▶ KUTIPAN TEKS:

>>>>

Saat itulah ia baru sedar betapa ia sudah begitu terlena gara-gara mendambakan asmara. Dan tiba-tiba ia pun menyesal karena telah menyia-nyiakan waktu untuk sesuatu yang tidak bermanfaat.
 “Wahai putra Mubarak yang tak tahu malu! Di malam yang begitu dingin engkau dapat tegak terpaku sampai pagi hari hanya untuk memuaskan hasrat peribadimu. Tapi bila seorang imam membaca surah yang panjang, engkau malah gelisah bahkan kesal,” begitu bisik hatinya.
Maka sejak saat itu ia merasa seakan-akan telah mendapatkan cahaya Ilahi yang menyejukkan hati, dan sejak itu pula ia bertobat dan menyibukkan diri dengan beribadah kepada Allah SWT. Tidak ada waktu luang yang tak diisinya dengan ibadah. Suatu hari, ketika memasuki taman di sekitar rumahnya, ibunya melihat anaknya itu sedang tertidur di bawah serumpun bunga mawar, sementara seekor ular dengan bunga di mulutnya mengusir lalat yang hendak mengusik pemuda alim dan saleh itu.
Nama lengkap pemuda itu Abu Abdurrahman Abdullah bin Al-Mubarak Al-Handhali Al-Marwadhi. Ia lahir di Merv, Persia (Iran) pada 118 H / 736 M dari seorang ayah keturunan Turki dan ibu berdarah Persia.
Setelah bertobat, Abdullah bin Al-Mubarak meninggalkan Merv untuk berguru pada beberapa Syekh di Baghdad dan Mekah. Beberapa tahun kemudian ia pulang kembali ke Merv, disambut oleh warga kota dengan sangat hangat. Ia memang sosok ulama yang dapat diterima oleh semua kalangan, khususnya dua kelompok yang selalu bersilang pendapat: kelompok Sunnah dan Kelomok fikih.
Di kota kelahirannya itu, ia mendirikan dua sekolah tinggi, yang satu untuk golongan Sunnah dan satu lagi untuk golongan Fikih.
Belakangan ia kembali ke Hijaz dan Mekah dan menetap untuk kedua kalinya. Di Mekah selain menunaikan ibadah haji, juga berdagang, keuntungannya selalu ia bagikan kepada para pengikutnya dan fakir miskin. Ia biasa membagi-bagikan kurma kepada orang-orang miskin dan menghitung biji kurma yang mereka makan. Mereka yang makan kurma yang paling banyak diberi hadiah satu dirham untuk setiap biji.

<<<<

▶ TUGAS YANG DIBERIKAN A:
Jawab pertanyaan tentang kutipan mengenai Abdullah bin Al-Mubarak ini:
(i) Di kota mana ia lahir?
(ii) Berapa sekolah tinggi yang ia dirikan di kota kelahirannya, dan untuk golongan apa saja?
(iii) Hadiah apa yang diberikan kepada orang yang makan kurma paling banyak?
▶ TUGAS YANG DIBERIKAN B:
Tulis ulang baris-baris data dari baris yang memuat "Viewport: 1384px width, 778px height." sampai akhir data, dengan mengganti "screenshot" menjadi "screen capture" dan membiarkan bagian lainnya tetap sama.
Baris-baris data di bawah ini sama sekali tidak berkaitan dengan kutipan di atas.

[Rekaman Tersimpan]
>>>>

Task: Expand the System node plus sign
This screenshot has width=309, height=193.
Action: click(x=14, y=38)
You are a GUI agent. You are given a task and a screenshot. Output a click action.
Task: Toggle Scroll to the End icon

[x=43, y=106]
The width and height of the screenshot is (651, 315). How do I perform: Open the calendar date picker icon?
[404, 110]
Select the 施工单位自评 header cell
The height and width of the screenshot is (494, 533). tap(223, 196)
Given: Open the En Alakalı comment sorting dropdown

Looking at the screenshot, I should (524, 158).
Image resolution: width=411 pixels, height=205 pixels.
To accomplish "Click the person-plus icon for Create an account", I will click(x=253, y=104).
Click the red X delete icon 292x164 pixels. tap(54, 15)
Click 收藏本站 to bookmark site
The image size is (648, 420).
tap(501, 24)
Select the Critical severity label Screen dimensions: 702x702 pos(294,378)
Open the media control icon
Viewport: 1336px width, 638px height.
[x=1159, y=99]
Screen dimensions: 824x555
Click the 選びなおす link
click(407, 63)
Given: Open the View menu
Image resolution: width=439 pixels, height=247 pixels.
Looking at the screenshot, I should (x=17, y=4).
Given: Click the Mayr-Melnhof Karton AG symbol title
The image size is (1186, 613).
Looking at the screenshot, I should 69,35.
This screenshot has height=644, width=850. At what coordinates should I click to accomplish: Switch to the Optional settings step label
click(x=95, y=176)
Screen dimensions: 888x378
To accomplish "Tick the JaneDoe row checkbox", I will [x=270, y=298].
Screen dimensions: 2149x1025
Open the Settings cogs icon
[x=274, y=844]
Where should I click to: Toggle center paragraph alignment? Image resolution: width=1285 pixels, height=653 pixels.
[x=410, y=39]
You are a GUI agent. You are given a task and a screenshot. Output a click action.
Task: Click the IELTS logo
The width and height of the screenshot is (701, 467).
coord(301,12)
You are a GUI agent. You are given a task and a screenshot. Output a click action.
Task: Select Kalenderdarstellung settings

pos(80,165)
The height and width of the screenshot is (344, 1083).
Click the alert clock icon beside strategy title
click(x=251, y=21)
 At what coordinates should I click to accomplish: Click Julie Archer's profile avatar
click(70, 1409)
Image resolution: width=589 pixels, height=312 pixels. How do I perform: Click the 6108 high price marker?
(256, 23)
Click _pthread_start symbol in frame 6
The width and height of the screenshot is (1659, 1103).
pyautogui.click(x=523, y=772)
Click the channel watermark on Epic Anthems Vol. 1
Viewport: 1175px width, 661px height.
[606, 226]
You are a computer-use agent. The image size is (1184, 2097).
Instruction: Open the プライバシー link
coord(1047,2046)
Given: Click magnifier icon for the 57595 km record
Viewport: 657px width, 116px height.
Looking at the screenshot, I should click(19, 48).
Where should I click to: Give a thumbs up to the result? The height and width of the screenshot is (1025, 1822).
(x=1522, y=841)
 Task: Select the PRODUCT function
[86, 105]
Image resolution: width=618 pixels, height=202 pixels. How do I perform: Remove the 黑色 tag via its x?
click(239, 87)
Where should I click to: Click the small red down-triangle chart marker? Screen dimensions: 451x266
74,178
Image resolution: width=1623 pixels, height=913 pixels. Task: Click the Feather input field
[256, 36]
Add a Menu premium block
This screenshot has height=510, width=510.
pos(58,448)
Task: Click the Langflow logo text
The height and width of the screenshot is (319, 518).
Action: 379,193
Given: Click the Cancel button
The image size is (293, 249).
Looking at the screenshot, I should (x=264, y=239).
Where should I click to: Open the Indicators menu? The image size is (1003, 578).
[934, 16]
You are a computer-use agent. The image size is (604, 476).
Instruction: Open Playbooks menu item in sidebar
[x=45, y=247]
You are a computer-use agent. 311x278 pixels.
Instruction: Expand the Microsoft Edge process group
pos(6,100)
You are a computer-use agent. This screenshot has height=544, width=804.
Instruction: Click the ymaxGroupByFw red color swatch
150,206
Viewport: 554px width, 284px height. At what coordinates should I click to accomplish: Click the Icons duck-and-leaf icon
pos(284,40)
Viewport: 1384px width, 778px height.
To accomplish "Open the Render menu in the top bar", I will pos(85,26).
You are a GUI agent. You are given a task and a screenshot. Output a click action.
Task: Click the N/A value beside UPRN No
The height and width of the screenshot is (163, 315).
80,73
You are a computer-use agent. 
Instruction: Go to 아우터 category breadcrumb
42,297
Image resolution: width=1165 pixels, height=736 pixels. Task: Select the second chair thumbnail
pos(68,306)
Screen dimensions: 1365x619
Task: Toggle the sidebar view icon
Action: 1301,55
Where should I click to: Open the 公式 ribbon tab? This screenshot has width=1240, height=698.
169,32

<<<<

▶ JAWABAN YANG BENAR A:
(i) Di Merv, Persia (Iran).
(ii) Dua sekolah tinggi, satu untuk golongan Sunnah dan satu lagi untuk golongan Fikih.
(iii) Satu dirham untuk setiap biji.

▶ JAWABAN YANG BENAR B:
Viewport: 1384px width, 778px height.
To accomplish "Open the Render menu in the top bar", I will pos(85,26).
You are a GUI agent. You are given a task and a screen capture. Output a click action.
Task: Click the N/A value beside UPRN No
The height and width of the screen capture is (163, 315).
80,73
You are a computer-use agent. 
Instruction: Go to 아우터 category breadcrumb
42,297
Image resolution: width=1165 pixels, height=736 pixels. Task: Select the second chair thumbnail
pos(68,306)
Screen dimensions: 1365x619
Task: Toggle the sidebar view icon
Action: 1301,55
Where should I click to: Open the 公式 ribbon tab? This screen capture has width=1240, height=698.
169,32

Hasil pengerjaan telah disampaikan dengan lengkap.